What is needed: Please copy every one of the records below, word for word.

Given entries:

BEGIN

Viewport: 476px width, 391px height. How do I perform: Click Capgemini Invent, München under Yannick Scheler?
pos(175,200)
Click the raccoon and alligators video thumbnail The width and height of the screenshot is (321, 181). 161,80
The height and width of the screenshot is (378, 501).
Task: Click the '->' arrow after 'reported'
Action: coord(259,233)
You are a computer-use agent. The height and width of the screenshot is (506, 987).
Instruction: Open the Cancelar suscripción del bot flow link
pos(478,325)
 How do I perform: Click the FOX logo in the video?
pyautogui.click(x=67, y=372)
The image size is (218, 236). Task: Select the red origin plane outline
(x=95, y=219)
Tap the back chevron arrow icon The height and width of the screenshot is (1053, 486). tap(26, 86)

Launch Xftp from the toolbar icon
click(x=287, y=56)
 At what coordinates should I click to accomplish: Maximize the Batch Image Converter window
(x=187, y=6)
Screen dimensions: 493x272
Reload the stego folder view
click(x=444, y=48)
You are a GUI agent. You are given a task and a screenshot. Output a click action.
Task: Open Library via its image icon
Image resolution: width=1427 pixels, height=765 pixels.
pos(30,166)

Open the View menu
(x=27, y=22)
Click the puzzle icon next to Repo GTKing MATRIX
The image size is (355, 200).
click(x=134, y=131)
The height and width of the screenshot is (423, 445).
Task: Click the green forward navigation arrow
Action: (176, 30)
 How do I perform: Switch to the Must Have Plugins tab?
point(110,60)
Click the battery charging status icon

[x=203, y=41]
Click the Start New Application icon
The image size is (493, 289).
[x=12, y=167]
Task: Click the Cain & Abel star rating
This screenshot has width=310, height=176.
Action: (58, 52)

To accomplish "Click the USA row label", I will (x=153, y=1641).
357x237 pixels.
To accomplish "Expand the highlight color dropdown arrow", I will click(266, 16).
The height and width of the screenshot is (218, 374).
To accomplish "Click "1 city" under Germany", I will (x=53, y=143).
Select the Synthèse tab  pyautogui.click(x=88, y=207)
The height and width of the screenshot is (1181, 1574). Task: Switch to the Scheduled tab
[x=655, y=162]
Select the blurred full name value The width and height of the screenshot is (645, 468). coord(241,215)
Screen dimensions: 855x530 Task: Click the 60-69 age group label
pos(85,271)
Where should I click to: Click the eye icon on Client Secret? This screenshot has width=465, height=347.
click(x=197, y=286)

END

Full solution:
Viewport: 476px width, 391px height. How do I perform: Click Capgemini Invent, München under Yannick Scheler?
pos(175,200)
Click the raccoon and alligators video thumbnail The width and height of the screenshot is (321, 181). 161,80
The height and width of the screenshot is (378, 501).
Task: Click the '->' arrow after 'reported'
Action: coord(259,233)
You are a computer-use agent. The height and width of the screenshot is (506, 987).
Instruction: Open the Cancelar suscripción del bot flow link
pos(478,325)
 How do I perform: Click the FOX logo in the video?
pyautogui.click(x=67, y=372)
The image size is (218, 236). Task: Select the red origin plane outline
(x=95, y=219)
Tap the back chevron arrow icon The height and width of the screenshot is (1053, 486). tap(26, 86)

Launch Xftp from the toolbar icon
click(x=287, y=56)
 At what coordinates should I click to accomplish: Maximize the Batch Image Converter window
(x=187, y=6)
Screen dimensions: 493x272
Reload the stego folder view
click(x=444, y=48)
You are a GUI agent. You are given a task and a screenshot. Output a click action.
Task: Open Library via its image icon
Image resolution: width=1427 pixels, height=765 pixels.
pos(30,166)

Open the View menu
(x=27, y=22)
Click the puzzle icon next to Repo GTKing MATRIX
The image size is (355, 200).
click(x=134, y=131)
The height and width of the screenshot is (423, 445).
Task: Click the green forward navigation arrow
Action: (176, 30)
 How do I perform: Switch to the Must Have Plugins tab?
point(110,60)
Click the battery charging status icon

[x=203, y=41]
Click the Start New Application icon
The image size is (493, 289).
[x=12, y=167]
Task: Click the Cain & Abel star rating
This screenshot has width=310, height=176.
Action: (58, 52)

To accomplish "Click the USA row label", I will (x=153, y=1641).
357x237 pixels.
To accomplish "Expand the highlight color dropdown arrow", I will click(266, 16).
The height and width of the screenshot is (218, 374).
To accomplish "Click "1 city" under Germany", I will (x=53, y=143).
Select the Synthèse tab  pyautogui.click(x=88, y=207)
The height and width of the screenshot is (1181, 1574). Task: Switch to the Scheduled tab
[x=655, y=162]
Select the blurred full name value The width and height of the screenshot is (645, 468). coord(241,215)
Screen dimensions: 855x530 Task: Click the 60-69 age group label
pos(85,271)
Where should I click to: Click the eye icon on Client Secret? This screenshot has width=465, height=347.
click(x=197, y=286)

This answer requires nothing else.